Saturday, November 13, 2010

240. "Protection" by Massive Attack


LIGHTNING ROUND DAY 6.

I recently read, in a post on his fascinating and not-totally-unlike-this-one blog 300 Songs, David Lowery passingly describing Massive Attack as "vastly overrated", and I was somewhat taken aback. David Lowery doesn't like Massive Attack? I thought everyone liked Massive Attack. Now, there's no reason, really, for me to actually expect David Lowery to like Massive Attack, and in fact people of a genre-centric mindset might fully expect the dude from Cracker, who might cynically be viewed as an artifact of the grunge and/or Counting Crows/Hootie side of recidivist '90s rawk, wouldn't seem the likeliest of trip-hop fans to begin with. Lowery, though, was one of my earliest musical heroes in his Camper Van Beethoven days partly for being the very antithesis of genre-centrism, a guy who seemed positively gleeful about knocking over genre barriers, setting fire to them, pissing gleefully on the fire and then, I dunno, setting fire to them again while Jonathal Segal fiddled along all Nero-like. But hell, maybe he just finds Tricky irritating or maybe he encountered Massive Attack when their hype had reached shrill proportions whereas I was lucky enough to have first heard them well before they had a stateside record deal. He mentions this in the course of dissing a Virgin Records exec who kinda screwed his band over, and whose credentials included an association with Massive Attack, so there's that. I guess it doesn't matter, but I always find it a bit odd when my musical favorites actively dislike each other, is all.

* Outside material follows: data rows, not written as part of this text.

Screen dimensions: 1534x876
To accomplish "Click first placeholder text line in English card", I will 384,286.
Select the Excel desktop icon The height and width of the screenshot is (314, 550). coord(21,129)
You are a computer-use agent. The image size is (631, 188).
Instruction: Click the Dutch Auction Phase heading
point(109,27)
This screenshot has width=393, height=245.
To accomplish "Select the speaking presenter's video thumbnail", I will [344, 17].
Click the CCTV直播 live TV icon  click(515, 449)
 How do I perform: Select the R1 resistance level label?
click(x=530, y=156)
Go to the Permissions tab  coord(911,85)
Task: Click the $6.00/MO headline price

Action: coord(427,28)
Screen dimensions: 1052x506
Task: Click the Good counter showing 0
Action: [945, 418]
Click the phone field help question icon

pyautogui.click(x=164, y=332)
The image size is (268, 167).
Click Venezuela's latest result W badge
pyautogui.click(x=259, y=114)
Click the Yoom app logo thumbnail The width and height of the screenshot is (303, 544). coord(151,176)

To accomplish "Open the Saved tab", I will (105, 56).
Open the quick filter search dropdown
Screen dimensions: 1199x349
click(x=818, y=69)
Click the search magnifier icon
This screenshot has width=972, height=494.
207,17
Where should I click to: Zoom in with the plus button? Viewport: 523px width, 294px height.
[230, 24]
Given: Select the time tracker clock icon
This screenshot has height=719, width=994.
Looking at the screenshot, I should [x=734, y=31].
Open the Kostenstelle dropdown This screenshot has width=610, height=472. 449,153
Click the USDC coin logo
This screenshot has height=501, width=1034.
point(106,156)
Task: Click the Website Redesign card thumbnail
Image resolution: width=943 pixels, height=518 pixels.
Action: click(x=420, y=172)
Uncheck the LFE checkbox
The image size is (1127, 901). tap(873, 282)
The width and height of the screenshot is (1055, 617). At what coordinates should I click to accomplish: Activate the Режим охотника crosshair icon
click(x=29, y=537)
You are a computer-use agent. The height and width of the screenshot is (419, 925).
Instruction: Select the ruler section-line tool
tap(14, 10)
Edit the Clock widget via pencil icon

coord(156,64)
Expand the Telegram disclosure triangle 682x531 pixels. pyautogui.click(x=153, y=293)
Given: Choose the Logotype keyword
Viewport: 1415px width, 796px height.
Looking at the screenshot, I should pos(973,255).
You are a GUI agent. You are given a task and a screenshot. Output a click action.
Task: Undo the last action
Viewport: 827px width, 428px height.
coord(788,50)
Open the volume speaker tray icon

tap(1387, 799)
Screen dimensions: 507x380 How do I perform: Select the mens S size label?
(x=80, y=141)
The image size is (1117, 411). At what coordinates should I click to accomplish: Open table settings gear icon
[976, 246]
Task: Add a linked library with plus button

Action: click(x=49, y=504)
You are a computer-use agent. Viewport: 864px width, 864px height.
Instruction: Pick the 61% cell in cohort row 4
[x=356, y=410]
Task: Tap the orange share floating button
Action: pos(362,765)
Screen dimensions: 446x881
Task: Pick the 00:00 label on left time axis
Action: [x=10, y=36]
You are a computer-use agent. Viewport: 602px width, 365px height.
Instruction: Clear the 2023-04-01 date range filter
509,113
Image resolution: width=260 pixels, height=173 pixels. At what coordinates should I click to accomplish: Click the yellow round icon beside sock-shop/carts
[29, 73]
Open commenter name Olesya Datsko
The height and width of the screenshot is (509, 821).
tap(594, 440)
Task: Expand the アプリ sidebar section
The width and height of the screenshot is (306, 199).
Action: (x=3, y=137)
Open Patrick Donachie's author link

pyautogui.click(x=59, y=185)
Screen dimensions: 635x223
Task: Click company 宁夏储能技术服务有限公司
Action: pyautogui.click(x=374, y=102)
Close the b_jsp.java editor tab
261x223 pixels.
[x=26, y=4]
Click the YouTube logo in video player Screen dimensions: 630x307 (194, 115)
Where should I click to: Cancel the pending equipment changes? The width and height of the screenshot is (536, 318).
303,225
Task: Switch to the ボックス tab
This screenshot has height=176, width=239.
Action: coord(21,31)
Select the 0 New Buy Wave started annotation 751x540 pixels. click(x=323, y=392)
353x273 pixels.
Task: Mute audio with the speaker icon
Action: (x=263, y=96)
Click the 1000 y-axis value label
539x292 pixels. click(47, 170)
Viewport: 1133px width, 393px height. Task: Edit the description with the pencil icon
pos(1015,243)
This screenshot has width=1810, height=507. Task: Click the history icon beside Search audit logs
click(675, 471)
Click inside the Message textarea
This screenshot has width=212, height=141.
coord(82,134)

I think I started playing this song (a long time ago) because I accidentally stumbled across that very cool signature chord change, the switch from a major 7th to a 7th with a suspended 4th, on a guitar, which is not an instrument that one associates with the original. It also caught my fancy because, as the next week or so of the Lightning Rounds will bear out, I like adopting songs that were originally sung by female singers as a way of creating, by definition, covers that force a reevaluation of the original, and as a throwback to the days largely before recorded music when traditional singers felt far less bound to sing songs specifically tied to their own gender. The fact that the lyrics in this song play fast and loose with gender to begin with makes it even better. A long time after I'd started to work on my version, I heard, on a tape of a friend's radio show that sat around for years before I listened to it, another interesting version of the song by a male-fronted rock power trio, but it seemed to get at the song from a completely different angle from the one I felt I was using, so I've continued to try to work it up from time to time.